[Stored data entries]

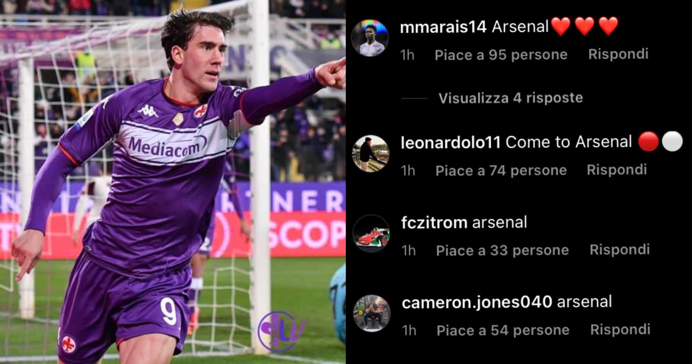This screenshot has width=692, height=364.
Task: View Piace a 74 persone likes list
Action: pos(501,170)
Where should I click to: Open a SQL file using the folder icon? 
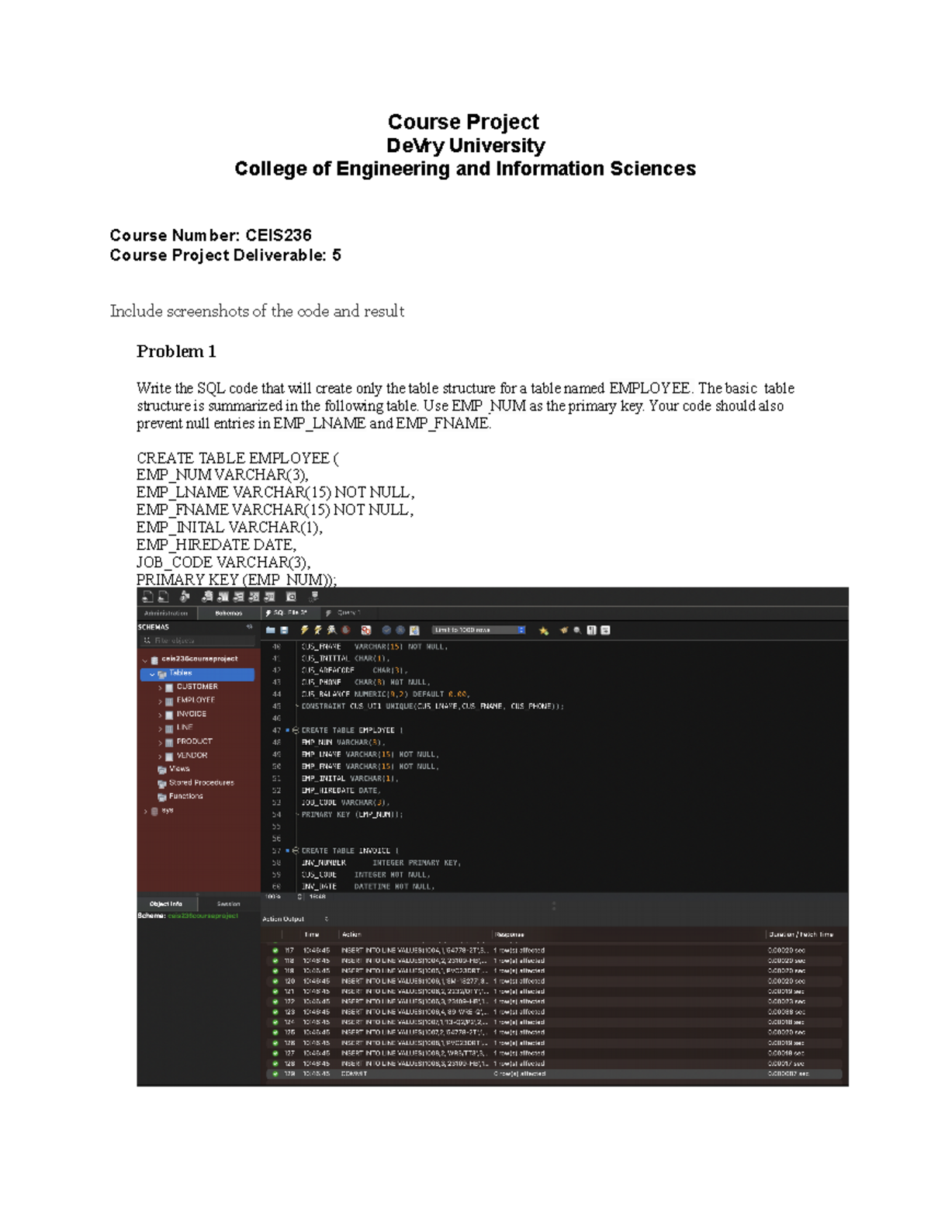[271, 629]
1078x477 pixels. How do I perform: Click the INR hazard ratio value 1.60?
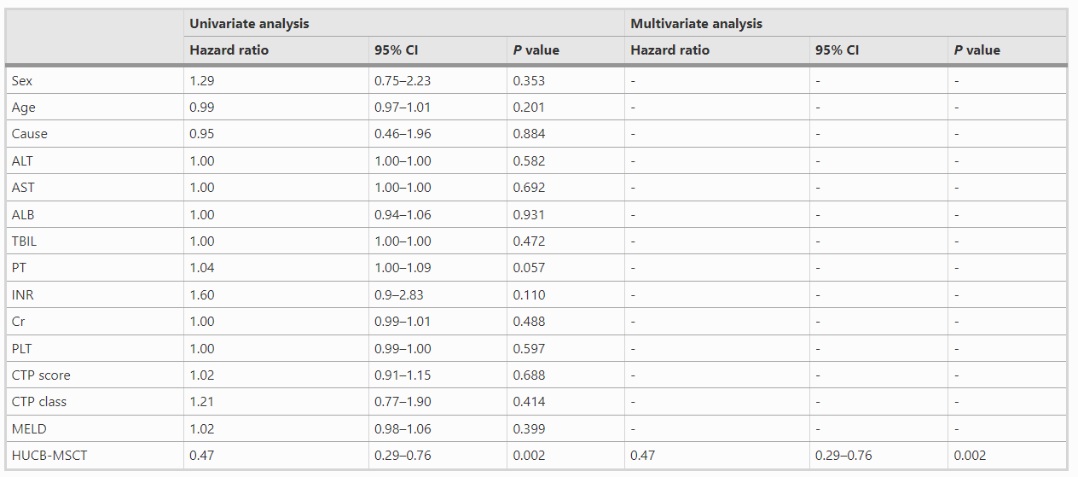point(202,295)
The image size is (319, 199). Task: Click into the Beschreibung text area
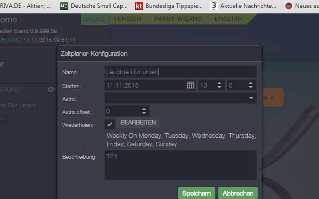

Your task: Where a line contains "1078x477 pixels. How", begin there and set down exactly each line through the end of the data above, omitting any pictures.

Output:
1078x477 pixels. How do I perform: Click the INR hazard ratio value 1.60?
point(202,295)
The image size is (319, 199). Task: Click into the Beschreibung text area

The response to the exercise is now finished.